Concordia University reps present ag science program to Imperial

Representatives from Concordia University were in Imperial Tuesday to promote their new agricultural sciences program.
The three representatives, Kurth Brashear, Dr. Dennis Brink and Megan Vieselmeyer—a Holyoke, Colorado native—hosted a dinner at Zion Lutheran Church in Imperial to meet with the public and educate about the new program.
“We want (Chase County) to know about Concordia broadly, but also about this new ag science program that we started in 2019,” Brashear said.
The program is one of only two four-year ag programs in the state.
“(Concordia has) been in Nebraska for 125 years, but we don’t really claim to know ag,” Brashear said. “The way we really started this is we just invited different parts of the industry to come to campus for a day, saying we would like to have you come and we want to float an idea in front of you and kind of get your feedback.”
Their guests suggested creating a program that gives students an understanding from field to table of how ag works, then giving those groups a chance to have internships with the students while they’re still in school.

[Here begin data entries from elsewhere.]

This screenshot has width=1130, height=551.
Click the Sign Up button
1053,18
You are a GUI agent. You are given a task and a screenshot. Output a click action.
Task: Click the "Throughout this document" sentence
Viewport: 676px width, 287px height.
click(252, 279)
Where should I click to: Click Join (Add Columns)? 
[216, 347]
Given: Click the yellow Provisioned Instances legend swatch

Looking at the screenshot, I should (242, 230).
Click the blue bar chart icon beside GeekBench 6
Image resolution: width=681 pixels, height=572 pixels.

Which is how the program was born.
Brashear, Brink and Vieselmeyer are visiting communities and high schools across the state to promote the program.
The bachelor’s degree is more than a “general ag” program, Brink said.
“I like to think it’s more of an integrated or combined ag program,” he said.
Brink, who taught animal science at the University of Nebraska-Lincoln for 40 years, in coming out of retirement to help start this unique program.
“(Brink) is well-regarded and known in Nebraska, particularly amongst the cattle industry,” Brashear said.
Concordia’s program is a combined program of plant science, animal science, agribusiness and food science.
“And it starts from the beginning,” Brink said. “So rather than take an introductory animal science class or an introductory plant science class, students will take food, animal and crop production science.
“It’s unique and new,” he added, “and it’s really new to Nebraska, but it’s also new in our approach that we can take being in a small, rural community like Seward with ag folks that want to talk to our students.”
Students in the program will also take part in a “micro internship” while taking classes, giving them experience, but also helping the ag producers.
At a recent career fair, one of Brink’s students talked to ag producers, who interviewed him on the spot and offered him a summer internship.
“I got an email a few days later asking if I had anymore kids like him,” Brink laughed.
“If we do this right by connecting with the professionals in agriculture, which is one of the goals of our first class, then they can see some of these opportunities that they may not have seen before and then we get started developing the program,” he added.